Now that I think about it, I'm not sure that the exact route matters. The ME can read and write its own firmware storage; that's a necessary capability for writing new firmware with the MEI. So if a compromised ME gets a chance to execute code after new firmware has been flashed, it can read out that new firmware and reinfect it. And that means that even direct flash via SPI won't work unless you can take the ME offline, flash the firmware, and then restart the motherboard without ever giving the compromised firmware a chance to do anything. Which I'm not sure is... entirely possible? I can see setups where it's impossible to be able to get access to firmware storage with the ME offline. This is getting way into the details of how these motherboards are wired up.
> So if a compromised ME gets a chance to execute code after new firmware has been flashed, it can read out that new firmware and reinfect it.
Yeah, or it could just fake the flash operation. Much easier than re-infecting a potentially unknown firmware. Lots of oppurtinities here.
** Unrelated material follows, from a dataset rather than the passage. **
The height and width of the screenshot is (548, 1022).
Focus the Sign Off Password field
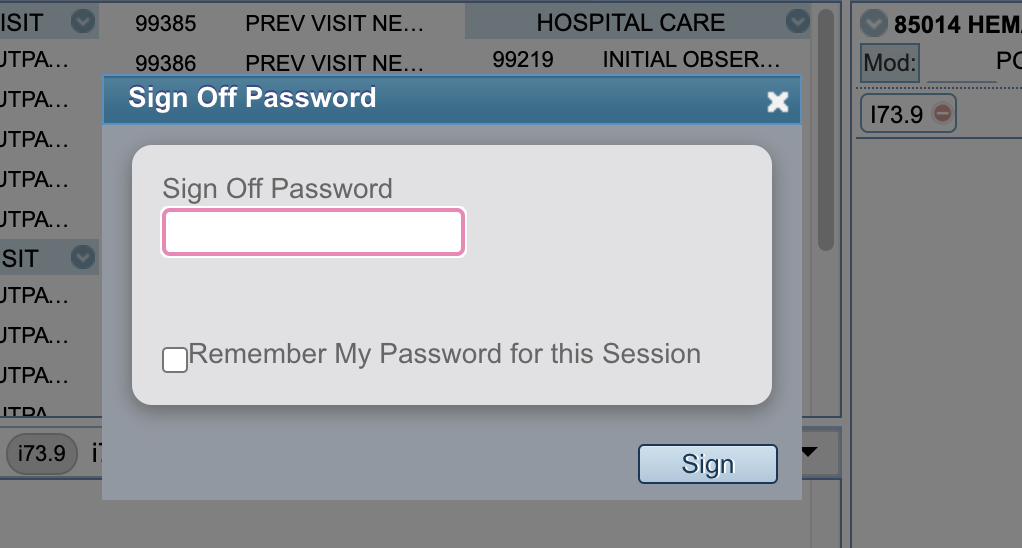click(x=313, y=233)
>And that means that even direct flash via SPI won't work unless you can take the ME offline, flash the firmware, and then restart the motherboard without ever giving the compromised firmware a chance to do anything. Which I'm not sure is... entirely possible
It looks like the ME processor can execute instructions from the firmware/spi region, its own memory, or from a reserved region in RAM. During the SPI flash, if the ME CPU is not offline, then it has the potential to accidentaly execute instructions out of the firmware region being flashed to and cause havoc. This may necessiciate that the ME MCU enter some kind of idle state during flashing, and then be rebooted. Although, as an aside, maybe the flashing works by copying to an unused region and then fliping a 'new firmware at location X' bit and rebooting the ME CPU which will then do the actual flashing. I haven't found any details yet, but I haven't looked that hard either.